Por vezes, é realmente muito escasso o relevo dado a estes depoimentos. Por isso, até há bem pouco tempo, muitos juízes adoptavam uma prática pouco ortodoxa, que era a de mandar entrar para a sala de audiências todas as testemunhas abonatórias, em conjunto. Permaneciam de pé, lado a lado. Limitavam-se a confirmar, praticamente em uníssono, as excepcionais virtudes do arguido. Felizmente, este uso foi banido. São colhidas as declarações individualmente.
CORTE DE RELAÇÕES
Nas suas memórias, Adriano Moreira relata um interessante caso ocorrido aquando do julgamento de Edite Estrela, em Sintra. A antiga presidente da câmara era acusada de um crime relacionado com a campanha eleitoral.
Para além de notável político, o exímio advogado Adriano Moreira é um distinto Professor, que presidiu ao Instituto de Ciências Sociais e Políticas.
Teve sérias divergências com Marcello Caetano, quando este era primeiro-ministro.
No momento da crise académica, a pasta da Educação era ocupada por José Hermano Saraiva, de quem eu sou Amigo e admirador. Magnífico advogado, destacou-se também enquanto governante, para além de ser um brilhante docente, historiador e divulgador cultural, dono de uma invulgar capacidade de comunicação.

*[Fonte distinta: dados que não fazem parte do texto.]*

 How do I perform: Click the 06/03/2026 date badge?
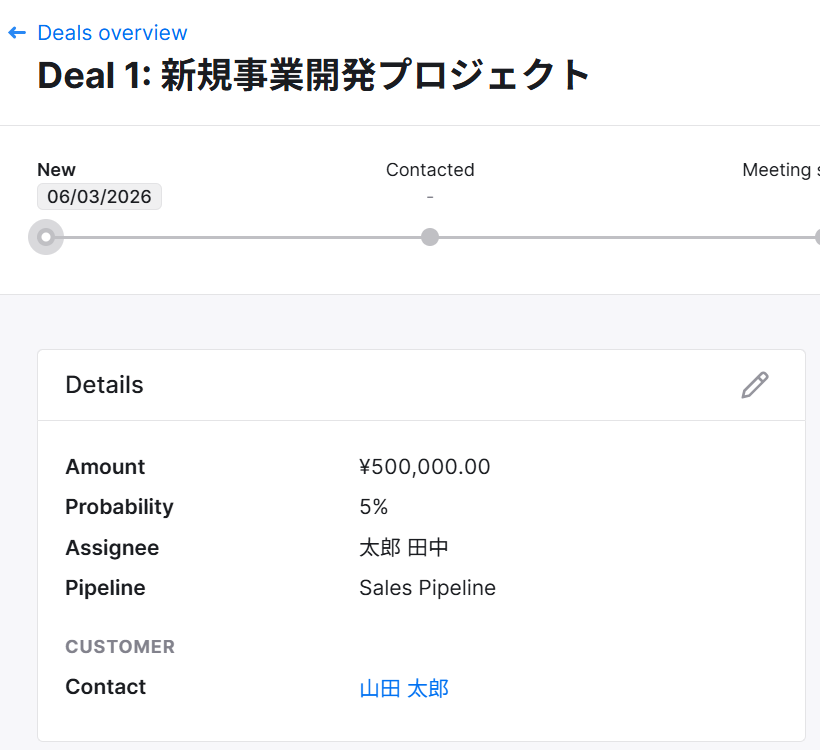(99, 197)
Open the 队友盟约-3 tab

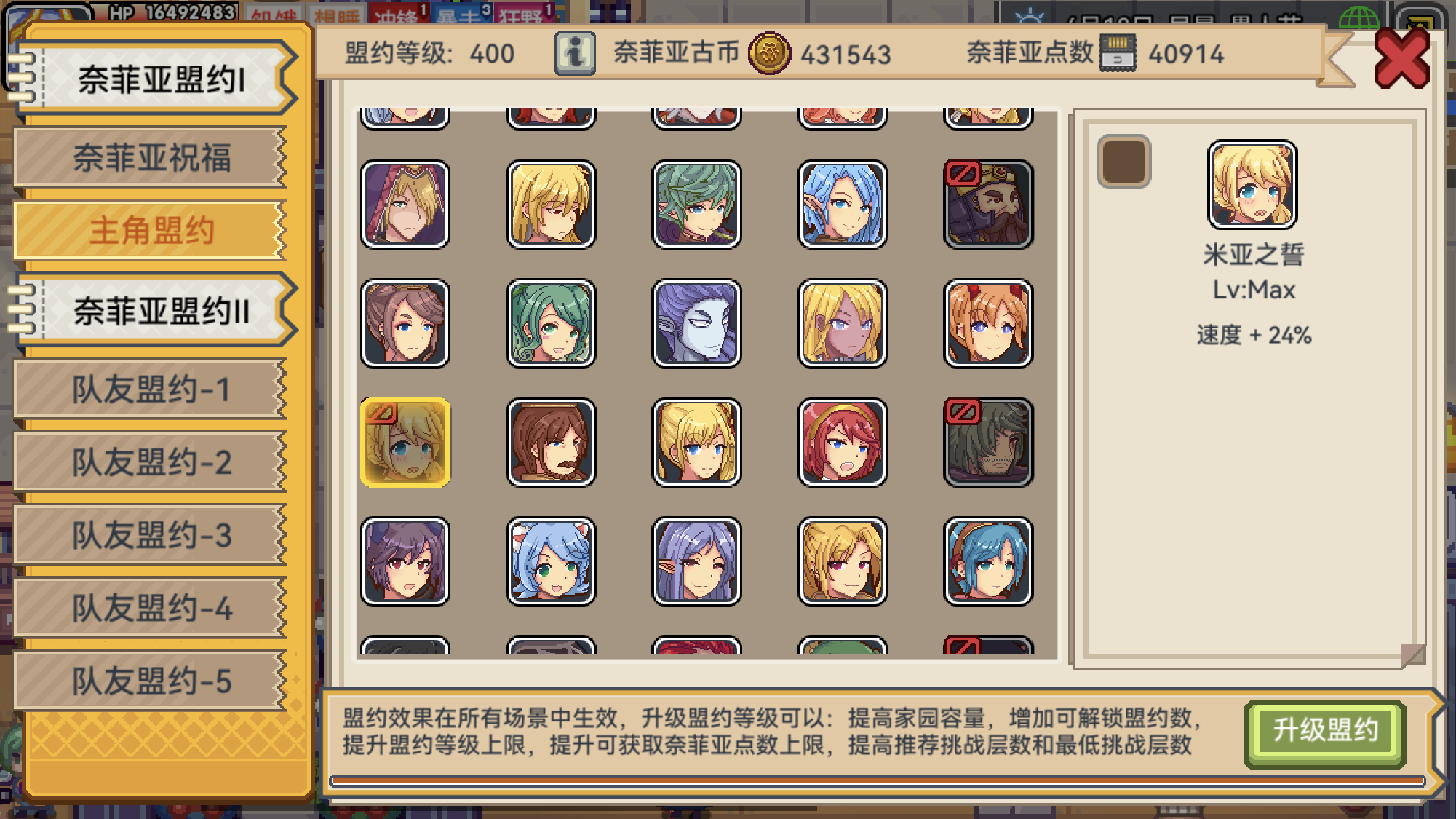click(151, 535)
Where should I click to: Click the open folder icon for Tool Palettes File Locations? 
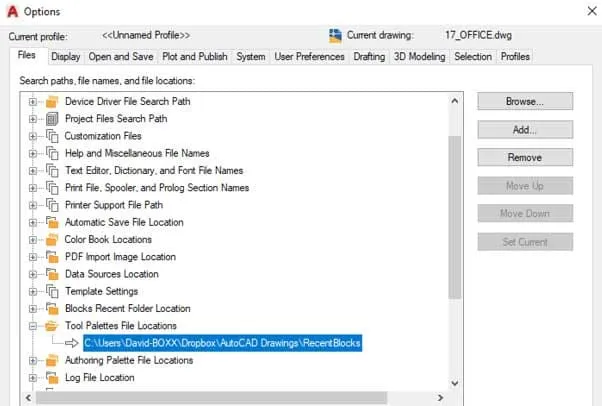(52, 326)
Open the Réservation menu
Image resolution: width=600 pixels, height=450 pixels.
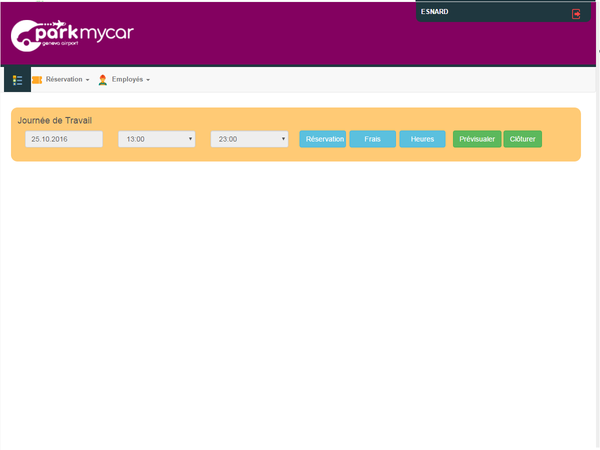65,79
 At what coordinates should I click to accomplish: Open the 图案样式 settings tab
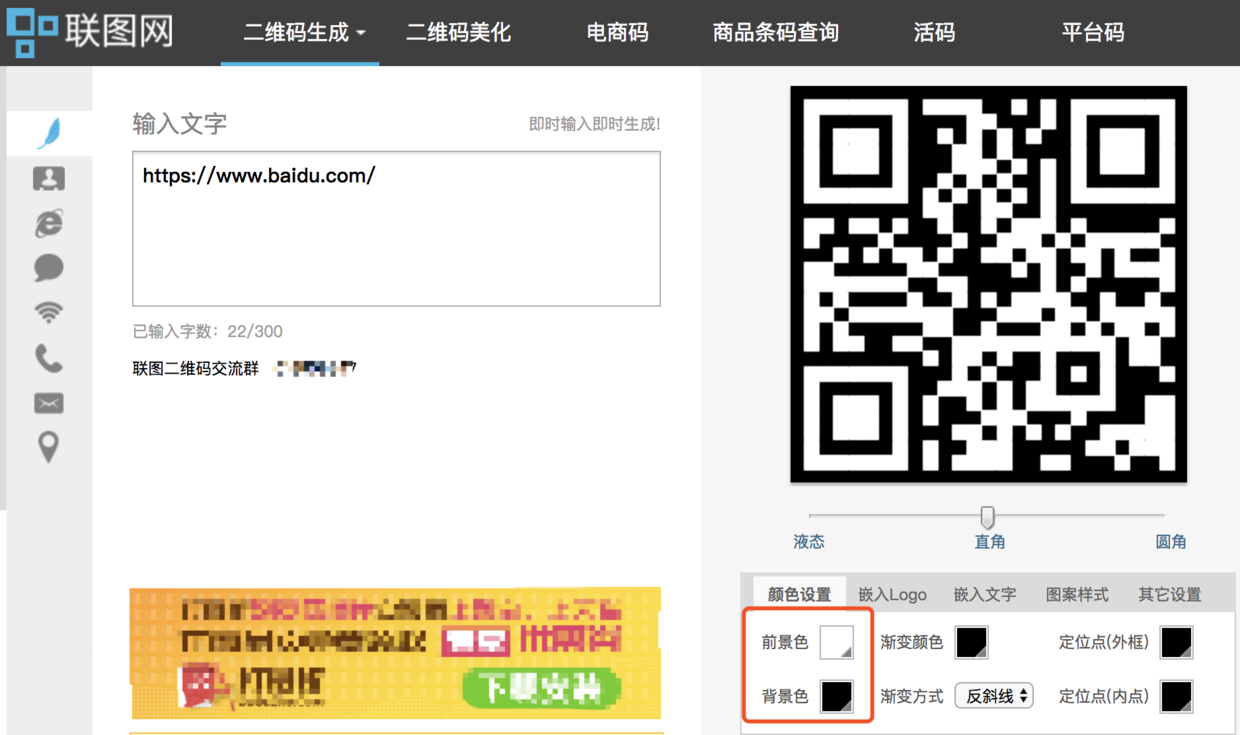pyautogui.click(x=1079, y=593)
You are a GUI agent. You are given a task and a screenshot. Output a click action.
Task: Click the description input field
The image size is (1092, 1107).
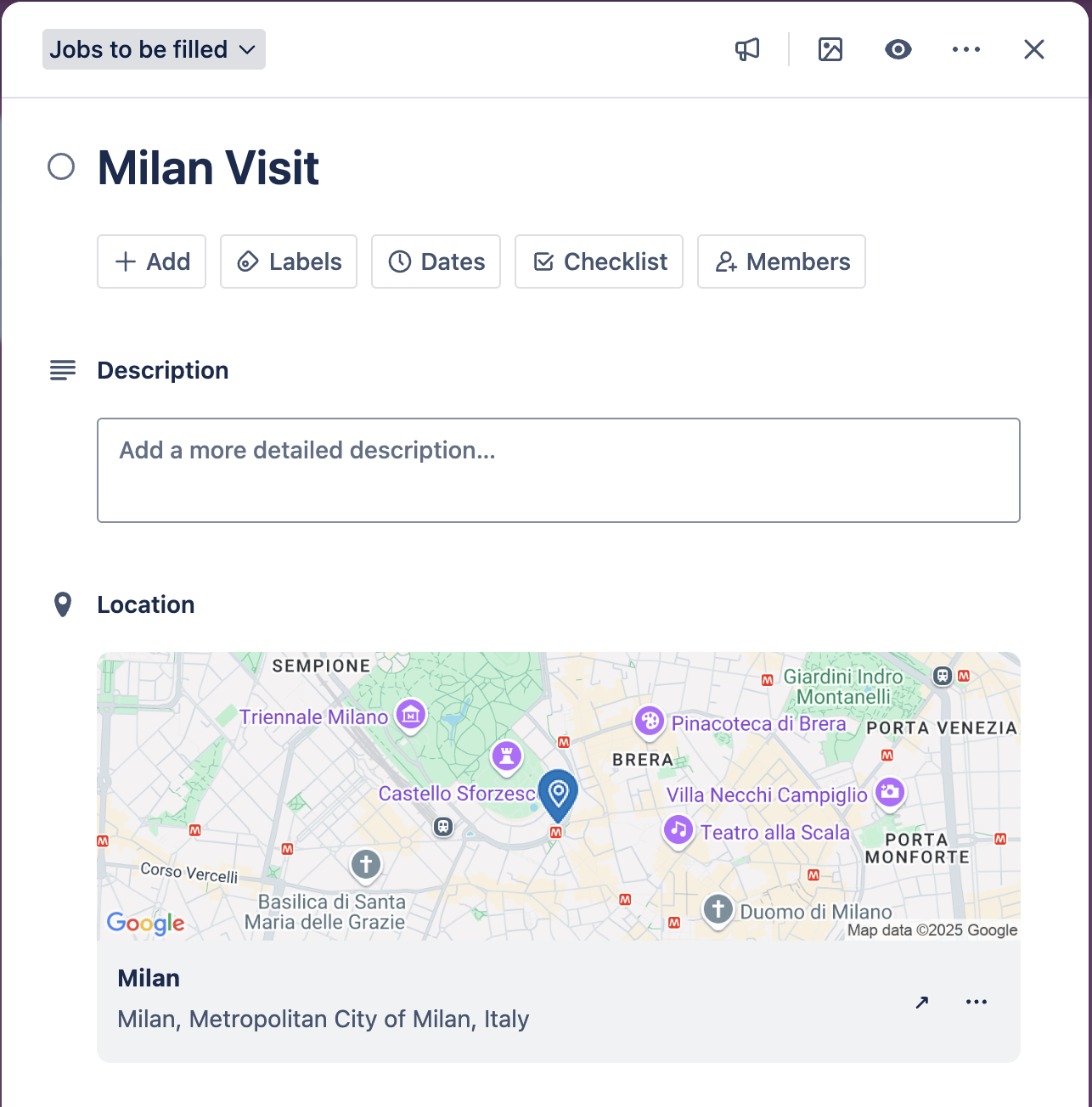(559, 469)
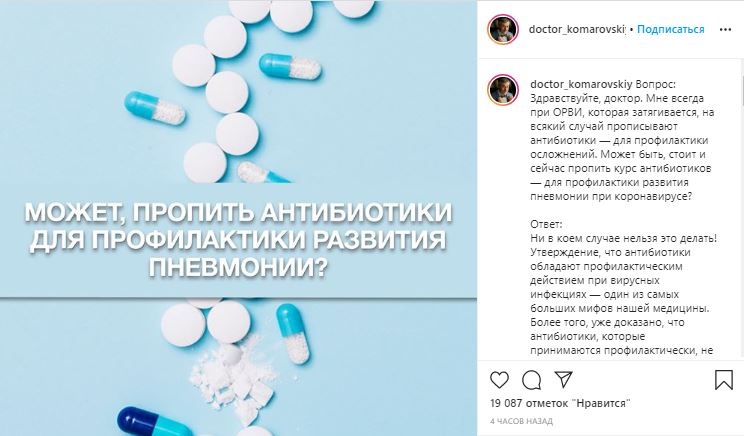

Por razões conhecidas de todos, a verdade é que gerou-se um sério desentendimento entre o Ministro da Educação e Adriano Moreira, enquanto presidente daquela instituição académica.
Os dois cortaram relações no final da década de 60.
OS DOIS NO TRIBUNAL
Acontece que, volvidas três décadas, respondendo em tribunal, Edite Estrela apresentou um extenso rol de testemunhas abonatórias. Nele incluiu os dois professores, que não trocavam palavra há muito.
José Hermano Saraiva e Adriano Moreira cruzaram-se no tribunal.
Conta-se no livro aludido: “O Dr. Hermano Saraiva entrou na sala de espera e cumprimentou pessoalmente cada um dos presentes”.
Aproximou-se de Adriano Moreira e disse-lhe:
- Fale-me, que está a falar-lhe um amigo.
O autor das memórias justifica assim a postura que adoptou: “não transigi: tinha presente a memória dos estudantes”.